Pixel coordinate grounding data:
== == ==
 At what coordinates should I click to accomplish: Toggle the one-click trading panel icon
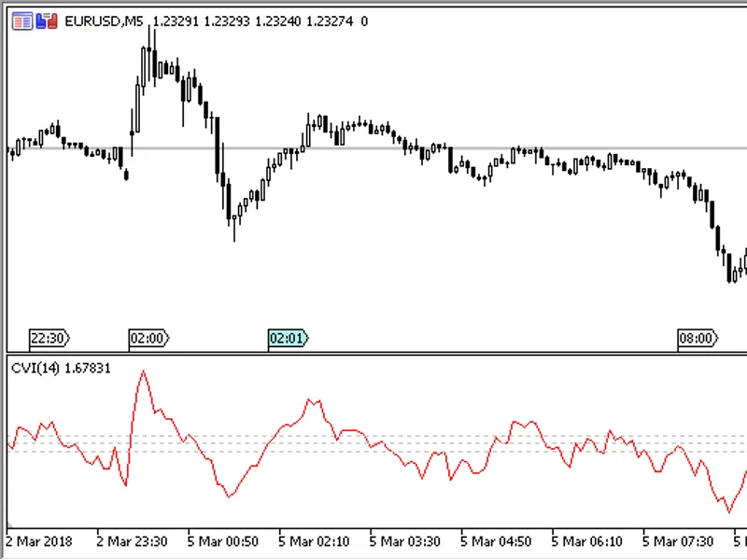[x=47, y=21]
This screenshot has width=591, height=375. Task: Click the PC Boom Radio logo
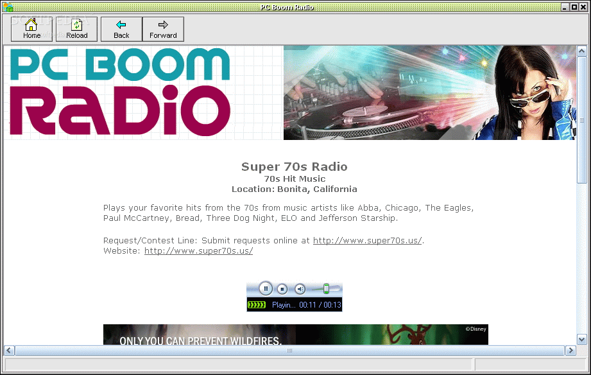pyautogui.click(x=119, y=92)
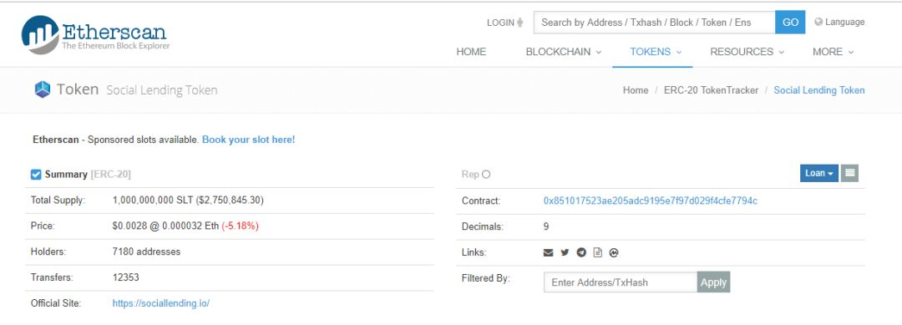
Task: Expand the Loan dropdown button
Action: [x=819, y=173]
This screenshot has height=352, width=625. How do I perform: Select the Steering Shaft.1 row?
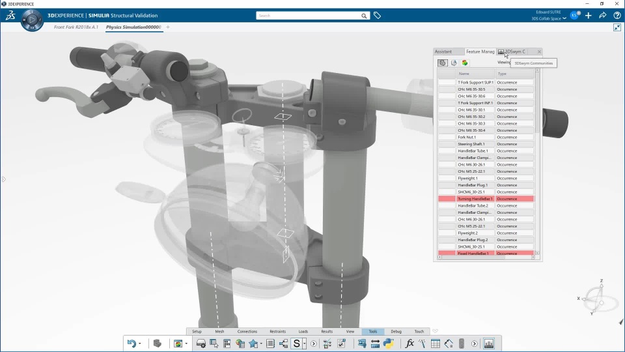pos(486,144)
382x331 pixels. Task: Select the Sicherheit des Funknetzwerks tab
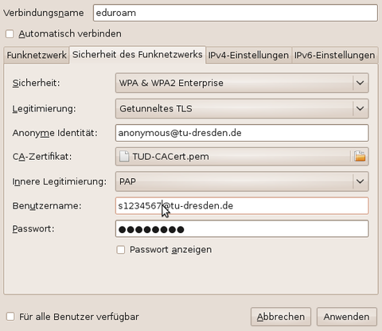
== == ==
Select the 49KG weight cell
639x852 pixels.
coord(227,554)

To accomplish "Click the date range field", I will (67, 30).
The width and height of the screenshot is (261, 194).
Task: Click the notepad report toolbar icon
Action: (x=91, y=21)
== == ==
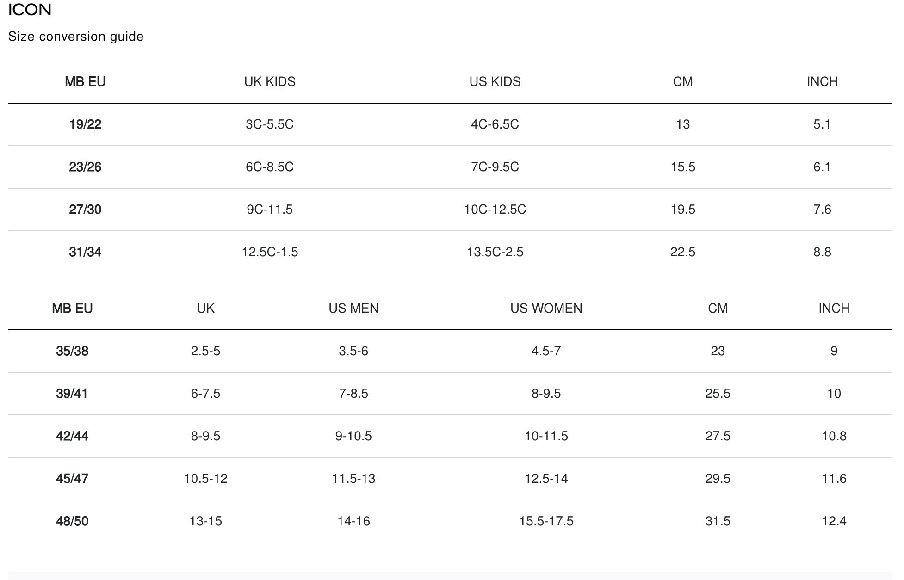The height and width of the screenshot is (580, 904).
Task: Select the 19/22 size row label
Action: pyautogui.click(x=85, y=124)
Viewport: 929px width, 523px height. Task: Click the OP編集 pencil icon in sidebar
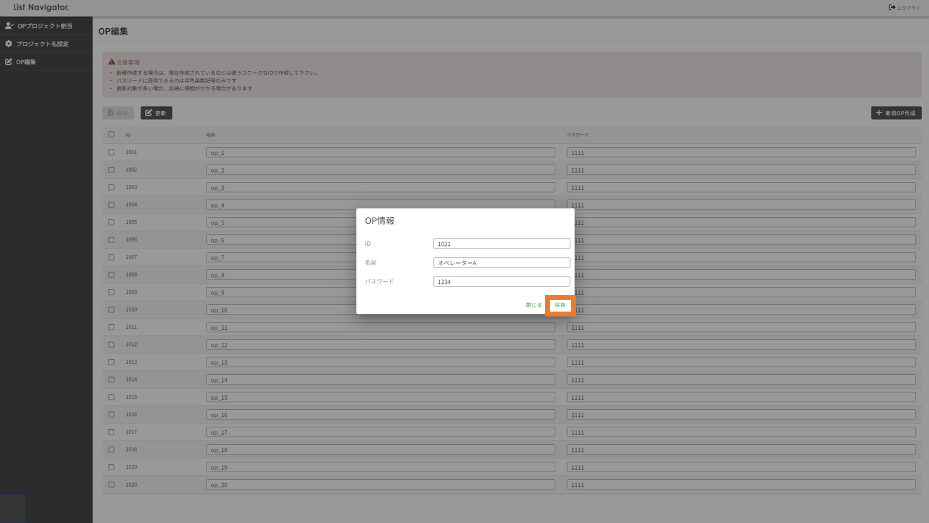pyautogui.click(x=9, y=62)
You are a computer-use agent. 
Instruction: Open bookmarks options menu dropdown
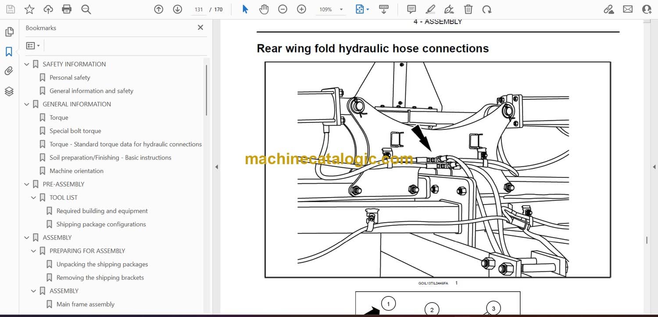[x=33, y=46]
== == ==
:: Required action ::
Nothing except the lines from the one containing "At what coordinates" through the one containing "382x331 pixels. Task: Select" should appear in the answer, exactly as above and without pictures.

:: Exercise result ::
 At what coordinates should I click to accomplish: Toggle the one-click trading panel icon
[x=47, y=21]
This screenshot has width=591, height=375. Task: Click the PC Boom Radio logo
pyautogui.click(x=119, y=92)
Task: Expand the Loan dropdown button
Action: [x=819, y=173]
This screenshot has height=352, width=625. How do I perform: Select the Steering Shaft.1 row?
pos(486,144)
382x331 pixels. Task: Select the Sicherheit des Funknetzwerks tab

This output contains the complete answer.